A bail hearing refers to a specific type of judicial proceeding.
After the police have laid charges and arrested a suspect, the Criminal Code of Canada grants them to power to release the accused. This can be in the form of an “Appearance Notice,” for example, or a “Promise to Appear” with an “Undertaking”.
In certain circumstances, the police may exercise their discretion not to release. Although the Criminal Code of Canada specifically limits these circumstances, in practice these limitations (or justifications not to release) are rarely referenced. When the police decline to release an accused – either from the station or at the scene of a charge – the Criminal Code specifically requires them to bring the accused before a Judge or Justice of the Peace within 24 hours of arrest – or “as soon as practicable” thereafter. This language is found in s.503 of the Code.

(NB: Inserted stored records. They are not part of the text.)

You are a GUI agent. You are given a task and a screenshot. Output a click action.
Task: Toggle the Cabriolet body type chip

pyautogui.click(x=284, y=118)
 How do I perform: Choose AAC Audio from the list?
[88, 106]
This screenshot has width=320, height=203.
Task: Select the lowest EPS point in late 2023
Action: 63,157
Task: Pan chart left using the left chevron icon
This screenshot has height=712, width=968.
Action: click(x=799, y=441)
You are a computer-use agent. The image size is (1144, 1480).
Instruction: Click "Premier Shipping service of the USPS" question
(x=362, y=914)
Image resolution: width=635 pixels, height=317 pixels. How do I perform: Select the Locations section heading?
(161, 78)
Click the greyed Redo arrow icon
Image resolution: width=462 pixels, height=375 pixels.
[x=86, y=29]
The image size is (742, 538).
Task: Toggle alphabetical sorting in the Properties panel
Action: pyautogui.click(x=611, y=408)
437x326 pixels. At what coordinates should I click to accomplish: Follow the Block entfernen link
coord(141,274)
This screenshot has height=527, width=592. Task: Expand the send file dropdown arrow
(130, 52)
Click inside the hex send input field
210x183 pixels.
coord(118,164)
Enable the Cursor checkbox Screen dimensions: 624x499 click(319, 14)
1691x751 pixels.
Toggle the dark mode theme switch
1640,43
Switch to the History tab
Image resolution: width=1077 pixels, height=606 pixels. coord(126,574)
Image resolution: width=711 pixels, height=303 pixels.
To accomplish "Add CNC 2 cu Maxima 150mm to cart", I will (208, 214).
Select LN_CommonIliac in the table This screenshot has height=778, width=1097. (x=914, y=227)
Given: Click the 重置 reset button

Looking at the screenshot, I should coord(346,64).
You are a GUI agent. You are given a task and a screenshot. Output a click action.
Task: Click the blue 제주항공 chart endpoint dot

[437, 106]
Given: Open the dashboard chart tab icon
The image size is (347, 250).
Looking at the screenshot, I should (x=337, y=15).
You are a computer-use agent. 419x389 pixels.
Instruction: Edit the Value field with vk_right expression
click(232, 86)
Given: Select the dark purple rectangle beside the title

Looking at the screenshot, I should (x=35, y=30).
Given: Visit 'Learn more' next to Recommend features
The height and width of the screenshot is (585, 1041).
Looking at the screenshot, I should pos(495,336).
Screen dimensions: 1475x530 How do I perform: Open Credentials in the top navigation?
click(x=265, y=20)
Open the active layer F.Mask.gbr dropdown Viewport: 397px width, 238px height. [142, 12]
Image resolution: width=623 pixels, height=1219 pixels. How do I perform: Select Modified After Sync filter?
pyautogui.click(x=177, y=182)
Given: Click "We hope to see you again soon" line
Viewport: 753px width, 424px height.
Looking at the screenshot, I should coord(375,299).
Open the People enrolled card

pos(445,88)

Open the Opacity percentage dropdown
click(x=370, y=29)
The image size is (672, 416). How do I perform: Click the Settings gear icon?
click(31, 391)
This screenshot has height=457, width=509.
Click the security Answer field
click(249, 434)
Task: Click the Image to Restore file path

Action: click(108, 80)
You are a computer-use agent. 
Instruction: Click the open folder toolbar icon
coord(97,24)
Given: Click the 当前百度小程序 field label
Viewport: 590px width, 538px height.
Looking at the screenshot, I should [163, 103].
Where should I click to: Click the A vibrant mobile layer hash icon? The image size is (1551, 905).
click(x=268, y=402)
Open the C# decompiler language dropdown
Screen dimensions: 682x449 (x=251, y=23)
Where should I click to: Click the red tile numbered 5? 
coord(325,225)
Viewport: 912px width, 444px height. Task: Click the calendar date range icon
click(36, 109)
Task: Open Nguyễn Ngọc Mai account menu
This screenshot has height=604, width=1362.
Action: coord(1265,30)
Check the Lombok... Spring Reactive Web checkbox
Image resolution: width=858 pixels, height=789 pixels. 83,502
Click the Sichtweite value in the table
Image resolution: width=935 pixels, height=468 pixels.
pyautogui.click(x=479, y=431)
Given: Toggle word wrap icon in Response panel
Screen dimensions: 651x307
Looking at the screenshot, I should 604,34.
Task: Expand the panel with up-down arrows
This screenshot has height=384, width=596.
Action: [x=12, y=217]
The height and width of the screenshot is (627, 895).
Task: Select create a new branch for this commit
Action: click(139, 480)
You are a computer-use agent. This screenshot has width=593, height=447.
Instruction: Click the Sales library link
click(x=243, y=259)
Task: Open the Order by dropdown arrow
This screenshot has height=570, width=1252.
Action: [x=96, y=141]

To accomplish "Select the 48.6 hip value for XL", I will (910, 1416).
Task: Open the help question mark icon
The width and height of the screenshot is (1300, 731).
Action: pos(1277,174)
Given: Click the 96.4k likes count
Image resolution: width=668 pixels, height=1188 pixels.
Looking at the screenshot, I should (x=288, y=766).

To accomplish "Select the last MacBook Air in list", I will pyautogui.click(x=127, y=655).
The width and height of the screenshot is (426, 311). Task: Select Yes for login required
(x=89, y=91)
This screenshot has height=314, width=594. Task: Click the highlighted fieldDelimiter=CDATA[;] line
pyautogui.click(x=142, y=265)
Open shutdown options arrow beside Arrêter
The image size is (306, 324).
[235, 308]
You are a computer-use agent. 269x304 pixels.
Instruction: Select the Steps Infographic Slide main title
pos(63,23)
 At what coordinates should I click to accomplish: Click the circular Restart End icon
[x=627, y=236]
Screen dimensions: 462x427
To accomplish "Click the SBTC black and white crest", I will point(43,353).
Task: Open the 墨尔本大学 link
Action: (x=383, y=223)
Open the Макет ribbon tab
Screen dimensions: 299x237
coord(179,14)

503 (1) A peace officer who arrests a person with or without warrant…shall cause the person to be detained in custody and, in accordance with the following provisions, to be taken before a justice to be dealt with according to law:
(a) where a justice is available within a period of twenty-four hours after the person has been arrested by or delivered to the peace officer, the person shall be taken before a justice without unreasonable delay and in any event within that period, and
(b) where a justice is not available within a period of twenty-four hours after the person has been arrested by or delivered to the peace officer, the person shall be taken before a justice as soon as possible.
Bringing an accused “before a justice” marks a pivotal point in any criminal proceeding: the point at which the judiciary begins to supervise the work of the police.
Up until this point in the criminal process, the police investigating a specific crime have largely operated unsupervised. With the exception of obtaining prior authorization for warrants and the like, they surveil, gather evidence, and arrest without their work being overseen. Requiring them to bring an accused person who has been arrested before a judge within 24 hours ushers a critical level of oversight into their work – and with admirable swiftness.
Because judges aren’t police. In our adversarial model inherited from the Brits, their task is not to investigate crime but to find the truth and uphold the law. And one of the most important laws in Canada is the Canadian Charter of Rights and Freedoms. This document contains two important rights as it relates to bail: They extend to everyone in Canada.
The first is the presumption of innocence:
(d) to be presumed innocent until proven guilty according to law in a fair and public hearing by an independent and impartial tribunal;
The second is the right not to be denied reasonable bail:
(e) not to be denied reasonable bail without just cause;
In the push and pull between the competing forces of “crime prevention” and “individual liberties,” these two constitutional giants animate the entire law of bail. Remember: they are constitutional rights, which means they form part of the highest land of the nation. Higher than the Criminal Code, higher than police authority. One of these rights asks: why should we detain people in custody if they are presumed innocent?
The other replies: we shouldn’t, unless there is a damn good reason for doing so. The judiciary is the body of government entrusted with enforcing these sacred laws. A skilled criminal lawyer is the whip that ensures nobody forgets them!